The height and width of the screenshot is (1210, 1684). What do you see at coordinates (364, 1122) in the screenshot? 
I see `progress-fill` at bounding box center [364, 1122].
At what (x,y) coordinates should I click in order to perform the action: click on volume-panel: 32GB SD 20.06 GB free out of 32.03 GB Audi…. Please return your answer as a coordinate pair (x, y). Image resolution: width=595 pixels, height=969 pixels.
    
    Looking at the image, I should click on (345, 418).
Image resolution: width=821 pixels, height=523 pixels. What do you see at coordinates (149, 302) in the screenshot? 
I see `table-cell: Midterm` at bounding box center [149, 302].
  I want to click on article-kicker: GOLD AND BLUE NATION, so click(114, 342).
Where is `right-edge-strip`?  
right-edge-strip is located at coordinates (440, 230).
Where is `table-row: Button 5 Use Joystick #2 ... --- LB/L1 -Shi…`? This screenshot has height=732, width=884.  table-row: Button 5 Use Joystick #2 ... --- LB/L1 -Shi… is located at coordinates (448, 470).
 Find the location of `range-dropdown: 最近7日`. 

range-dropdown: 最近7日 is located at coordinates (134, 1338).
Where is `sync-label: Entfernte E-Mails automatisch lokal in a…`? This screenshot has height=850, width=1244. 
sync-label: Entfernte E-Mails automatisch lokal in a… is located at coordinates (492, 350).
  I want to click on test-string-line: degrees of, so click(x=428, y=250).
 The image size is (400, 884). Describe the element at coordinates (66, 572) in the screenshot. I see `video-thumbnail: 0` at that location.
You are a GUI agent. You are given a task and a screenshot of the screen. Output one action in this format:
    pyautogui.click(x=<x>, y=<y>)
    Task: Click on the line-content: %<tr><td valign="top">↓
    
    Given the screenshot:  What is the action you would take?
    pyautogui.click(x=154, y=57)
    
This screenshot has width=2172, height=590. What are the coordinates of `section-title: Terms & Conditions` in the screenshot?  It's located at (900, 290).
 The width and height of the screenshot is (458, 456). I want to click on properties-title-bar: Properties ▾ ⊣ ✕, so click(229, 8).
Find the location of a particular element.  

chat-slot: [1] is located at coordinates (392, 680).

What you need to do: Could you reproduce every line above word for word?

Task response:
The height and width of the screenshot is (1210, 1684). What do you see at coordinates (364, 1122) in the screenshot? 
I see `progress-fill` at bounding box center [364, 1122].
At what (x,y) coordinates should I click in order to perform the action: click on volume-panel: 32GB SD 20.06 GB free out of 32.03 GB Audi…. Please return your answer as a coordinate pair (x, y). Image resolution: width=595 pixels, height=969 pixels.
    
    Looking at the image, I should click on (345, 418).
Image resolution: width=821 pixels, height=523 pixels. What do you see at coordinates (149, 302) in the screenshot? 
I see `table-cell: Midterm` at bounding box center [149, 302].
  I want to click on article-kicker: GOLD AND BLUE NATION, so click(114, 342).
Where is `right-edge-strip`?  
right-edge-strip is located at coordinates (440, 230).
Where is `table-row: Button 5 Use Joystick #2 ... --- LB/L1 -Shi…`? This screenshot has height=732, width=884.  table-row: Button 5 Use Joystick #2 ... --- LB/L1 -Shi… is located at coordinates (448, 470).
 Find the location of `range-dropdown: 最近7日`. 

range-dropdown: 最近7日 is located at coordinates (134, 1338).
Where is `sync-label: Entfernte E-Mails automatisch lokal in a…`? This screenshot has height=850, width=1244. 
sync-label: Entfernte E-Mails automatisch lokal in a… is located at coordinates (492, 350).
  I want to click on test-string-line: degrees of, so click(x=428, y=250).
 The image size is (400, 884). Describe the element at coordinates (66, 572) in the screenshot. I see `video-thumbnail: 0` at that location.
You are a GUI agent. You are given a task and a screenshot of the screen. Output one action in this format:
    pyautogui.click(x=<x>, y=<y>)
    Task: Click on the line-content: %<tr><td valign="top">↓
    
    Given the screenshot:  What is the action you would take?
    pyautogui.click(x=154, y=57)
    
This screenshot has width=2172, height=590. What are the coordinates of `section-title: Terms & Conditions` in the screenshot?  It's located at (900, 290).
 The width and height of the screenshot is (458, 456). I want to click on properties-title-bar: Properties ▾ ⊣ ✕, so click(229, 8).
Find the location of a particular element.  

chat-slot: [1] is located at coordinates (392, 680).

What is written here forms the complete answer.